Newness was at the heart of the message Paul preached continually to his communities. Far too many of them viewed Christianity as merely another mystery religion or social group and were all too happy to drag in the values and practices of the surrounding culture. But for those who are “in Christ” there is a second chance and a clean break with the past — a new life as a gift from God. An encounter with Christ and a commitment to Him means no turning back. This “new creation” is the continual creative work of God and it is all about reconciliation of people and the entire world to God. Reconciliation is another word for wholeness and completeness and does not allow of divisions. Misuse of our faith in this regard undermines the work and the will of God.

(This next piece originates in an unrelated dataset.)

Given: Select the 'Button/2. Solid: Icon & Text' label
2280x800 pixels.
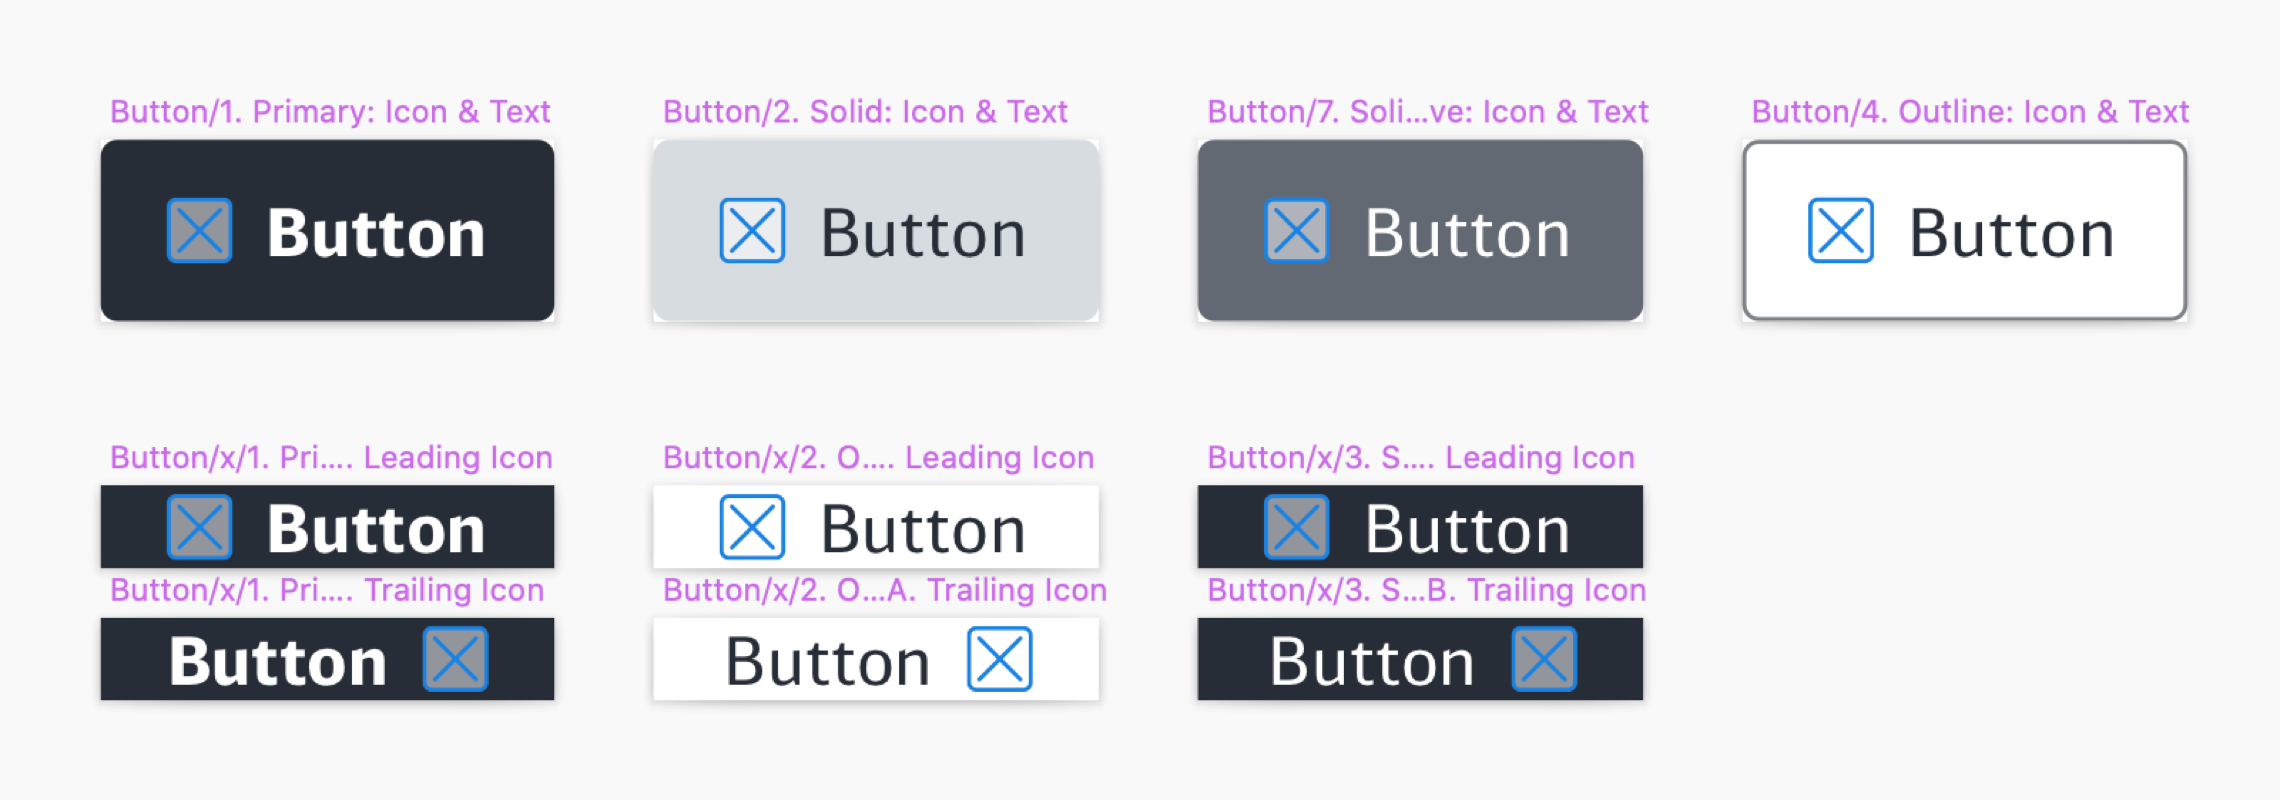Looking at the screenshot, I should [x=865, y=111].
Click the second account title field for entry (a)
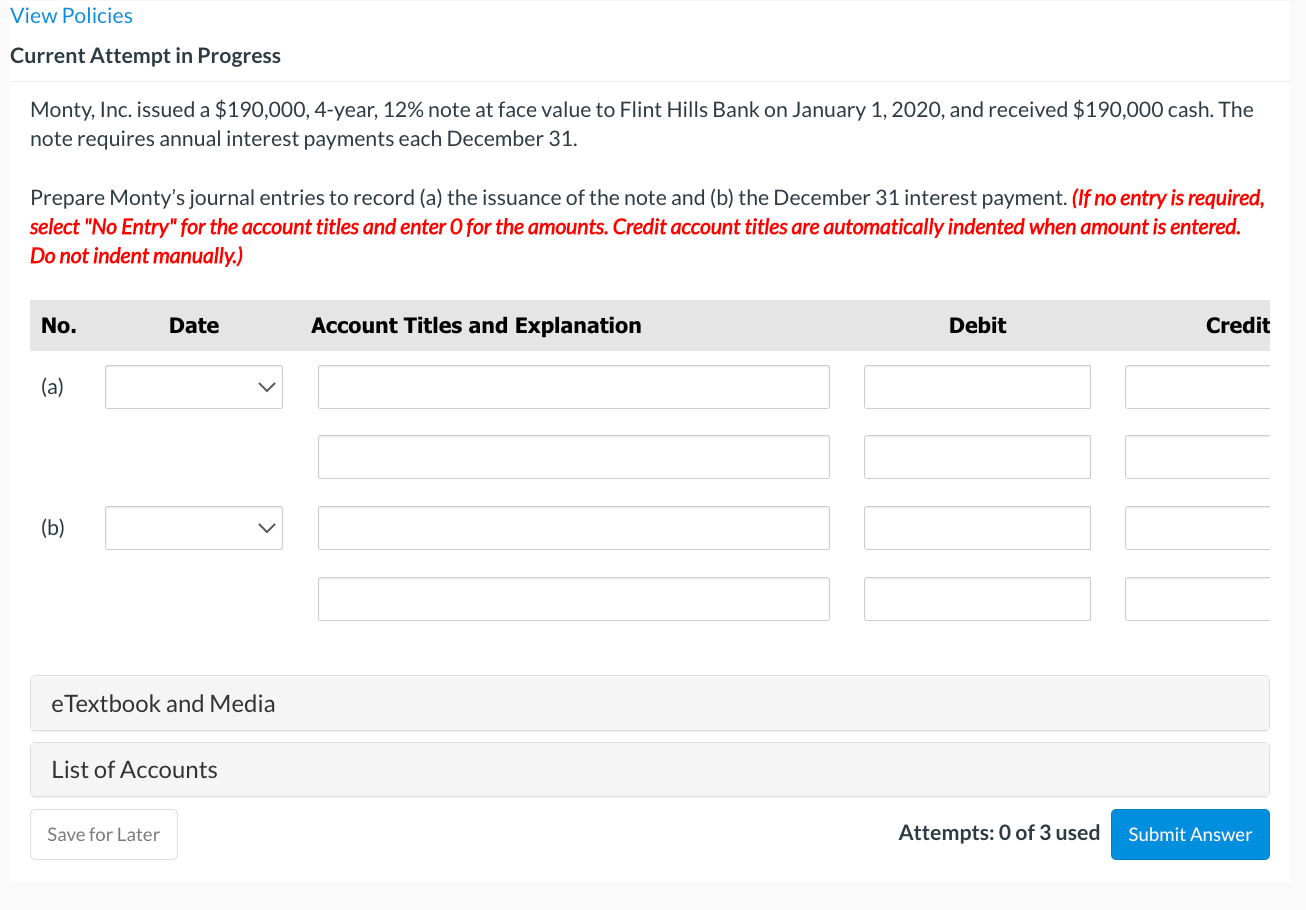1306x910 pixels. pyautogui.click(x=573, y=457)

But some must learn the hard way. The parable of the prodigal son is deeply imprinted on our spiritual and cultural traditions and is well-represented in the art of the masters. But it is a subtle story and a superficial reading does not do it justice. The impatient and restless younger son demands his share of the inheritance immediately — in effect, he wishes his father dead. Amazingly, the father complies without a word of protest or argument and the jubilant son sets off for the bright lights and good times of a distant land. But self-indulgence and irresponsibility do not last very long. Before long he is broke, down-and-out, frightened and miserable. It is this humiliation that opens his eyes to his situation and jogs his memory of his home and his father.

Rough experiences can often be real blessings — sometimes it is the only message that gets through. As he rushes home, his prepared self-abasing speech of apology and repentance is brushed aside by his overjoyed father who asks no questions and sets no conditions. His father greets him and treats him with the honour due to someone who has accomplished something of note — and he has. He has learned life’s wisdom and has returned to his true home.

His outraged and resentful older brother is like so many people — very fearful and protective of what he deems to be his rightful due and resentful of anyone who seems to outdo him. His own “goodness” and “obedience” is nothing more than a calculating game designed to ensure that he gets what he thinks he deserves. The younger son had to learn through his own experiences that fullness of life can only be bound in the Father’s house and God gave him that freedom. The older son must grow in trust, generosity and freedom.

We can never judge the life of another for we are ignorant of the many and hidden ways that God’s grace is at work in their life.